Mulling the possibilities over, I made it to the office in no time. As I pulled in, I noticed that the old Ford Escort that Mr. Ellison drove when he hadn't found a ride with one of his friends was in the parking lot. I caught myself smiling at the sight.
The guy just grew on a person.
I fumbled with my keys, then unlocked and opened the door. When I looked up, as the door closed behind me, balancing my briefcase, purse, coffee, and the bag of donuts, the first thing I noticed was the alligator tail pointing at me.
The rest of the alligator was very much attached.
37
The second thing I noticed, while I stood frozen on the spot, was Mr. Ellison standing on top of the reception desk, waving his arms and jumping up and down. "You need to get out of here while I keep its attention," he whispered.
The alligator swished its tail, and I fought to keep the scream boiling up in my chest from escaping my throat. "Why are we whispering? Did you call 911?" I whispered back, wondering – in the part of my mind that wasn't shrieking — how a six-foot long alligator had gotten in my office.
"Be calm, be calm, be calm," I whispered to myself. "Alligators are slow and ponderous."
The alligator whipped its head around and fixed its beady eye on me. I couldn't help it. I shrieked at the top of my lungs. Being up close and personal with an alligator had never been at the top of my wish list.
"Get out, get out, you damn fool," Mr.
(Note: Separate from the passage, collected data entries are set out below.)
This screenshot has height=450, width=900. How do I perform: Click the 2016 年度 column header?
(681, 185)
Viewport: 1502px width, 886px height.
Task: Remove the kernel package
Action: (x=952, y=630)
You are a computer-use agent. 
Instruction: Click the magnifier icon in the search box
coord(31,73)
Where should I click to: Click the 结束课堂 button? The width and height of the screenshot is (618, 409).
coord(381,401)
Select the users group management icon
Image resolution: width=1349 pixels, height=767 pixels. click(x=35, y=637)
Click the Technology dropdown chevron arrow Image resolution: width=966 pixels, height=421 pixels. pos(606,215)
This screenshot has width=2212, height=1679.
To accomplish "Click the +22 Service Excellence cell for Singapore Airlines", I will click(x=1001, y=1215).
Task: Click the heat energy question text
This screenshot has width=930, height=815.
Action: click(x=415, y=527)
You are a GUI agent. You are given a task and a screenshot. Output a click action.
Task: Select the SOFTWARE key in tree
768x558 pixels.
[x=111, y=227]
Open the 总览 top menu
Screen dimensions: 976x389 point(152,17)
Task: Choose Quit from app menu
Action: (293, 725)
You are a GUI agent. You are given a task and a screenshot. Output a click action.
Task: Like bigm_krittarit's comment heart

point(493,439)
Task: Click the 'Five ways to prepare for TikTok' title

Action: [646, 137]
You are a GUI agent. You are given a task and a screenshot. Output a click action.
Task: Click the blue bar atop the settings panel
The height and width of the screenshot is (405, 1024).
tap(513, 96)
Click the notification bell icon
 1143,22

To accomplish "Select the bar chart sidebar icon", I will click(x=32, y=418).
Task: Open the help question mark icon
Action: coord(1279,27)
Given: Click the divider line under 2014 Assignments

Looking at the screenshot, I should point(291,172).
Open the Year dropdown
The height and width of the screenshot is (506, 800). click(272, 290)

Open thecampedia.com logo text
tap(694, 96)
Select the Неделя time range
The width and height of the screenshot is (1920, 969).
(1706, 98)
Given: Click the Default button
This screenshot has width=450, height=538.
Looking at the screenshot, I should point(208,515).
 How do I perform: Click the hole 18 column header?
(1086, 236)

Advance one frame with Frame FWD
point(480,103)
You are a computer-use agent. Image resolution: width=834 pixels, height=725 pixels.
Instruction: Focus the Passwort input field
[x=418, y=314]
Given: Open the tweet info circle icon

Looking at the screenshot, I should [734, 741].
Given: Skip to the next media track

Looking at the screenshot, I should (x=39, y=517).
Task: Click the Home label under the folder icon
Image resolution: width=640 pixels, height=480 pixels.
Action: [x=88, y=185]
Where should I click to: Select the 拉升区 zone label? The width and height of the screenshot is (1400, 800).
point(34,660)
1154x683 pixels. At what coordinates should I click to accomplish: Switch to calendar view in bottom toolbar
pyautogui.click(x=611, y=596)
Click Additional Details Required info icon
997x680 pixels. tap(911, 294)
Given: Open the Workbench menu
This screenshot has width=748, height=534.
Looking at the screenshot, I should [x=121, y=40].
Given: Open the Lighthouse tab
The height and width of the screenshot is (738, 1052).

Ellison yelled at me.
I dropped everything but my coffee and edged toward the reception desk. My brain had shut down, but somehow it seemed wrong to leave Mr. Ellison here alone with the deadly creature. I could . . . . I could throw my coffee at it.
Maybe alligators are allergic to lattes.
Maybe I'm just an idiot.
The alligator scuttled around until it faced me, and I shrieked again and threw my coffee at it. Then I hurtled up over Max's office chair and climbed on top of the three-drawer filing cabinet, banging my knee on the drawer and wrenching my injured shoulder. The alligator was right behind me and snapped at empty air as I yanked my legs up behind me. "Ow!" I shouted.
"Did it get you?" Mr. Ellison asked.
"No, I hurt my shoulder. Can you reach the phone?" The phone lay on the floor in front of the desk, so the desk itself would be between Mr. Ellison and the alligator if he could jump down and get it. Of course, he was seventy-three years old and not exactly in shape for all this jumping and climbing.
The alligator did a sort of half-jump thing and snapped at the empty air between it and me and caught a corner of Max's chair in its jaws on the way down. It made a horrible growling noise and rolled over and over with the chair in a blur of greenish-gray lumps, then finally let go.
I tried to breathe, but I couldn't seem to get my lungs to inflate. Plus, it smelled a lot like rotting fish in my office. Not exactly an air-freshener quality aroma.
Mr. Ellison and I both stared at what was left of the chair, then looked at each other. "Use your cell phone, girlie," he gasped.
"I . . . oh, crap," I said, then pointed to my purse, lying on the floor by the door. "It's over there. Mr. Alligator might not let me climb over him to get it. And – what the heck isthat?" I stared at the message painted on the wall next to the door.
GO HOME, YANKEY
38
"Great. I'm being threatened by the spelling-challenged," I mumbled.
Mr. Ellison gritted his teeth. "I can't believe you're making jokes at a time like this. Okay, it's up to me, I guess. I better get paid extra for this. Make some noise and keep its attention, will ya?"
I sucked in a deep breath and started yelling, on purpose this time. "Hey, alligator! Look here! Yummy lawyer to eat. That sounds like a joke, doesn't it? Hey alligator! I see why people turn you into purses, now, you big stupid monster."
It crouched there on the floor, glaring at me with its beady eyes. Maybe it didn't like to be insulted. That purse crack had been kind of mean.
I snuck a glance at Mr. Ellison, who had made it down to the floor. He grabbed the phone and climbed back up. The alligator must have heard a noise, because it whipped its head around and started scuttling after fresh prey. I yelled and waved my arms, but it ignored me, so I took another deep breath and did the stupidest thing I'd ever done in my life.
I jumped back off the filing cabinet.
"Here I am! Come get me! Leave the bony old man alone. He'd be tough to eat, anyway. Come get me, fish breath." I ran to the other side of the room, banging the metal filing cabinets on the way, watching the alligator as it swung its enormous head back and forth between Mr. Ellison and me. Mr. Ellison used the few moments to heave himself back on top of the reception desk, yelling at me the whole time.
"Stupid female! I thought you were okay for a lawyer, but here you go and do the damndest fool thing I've ever seen. Get back on the filing cabinet before I lose you, too," he barked.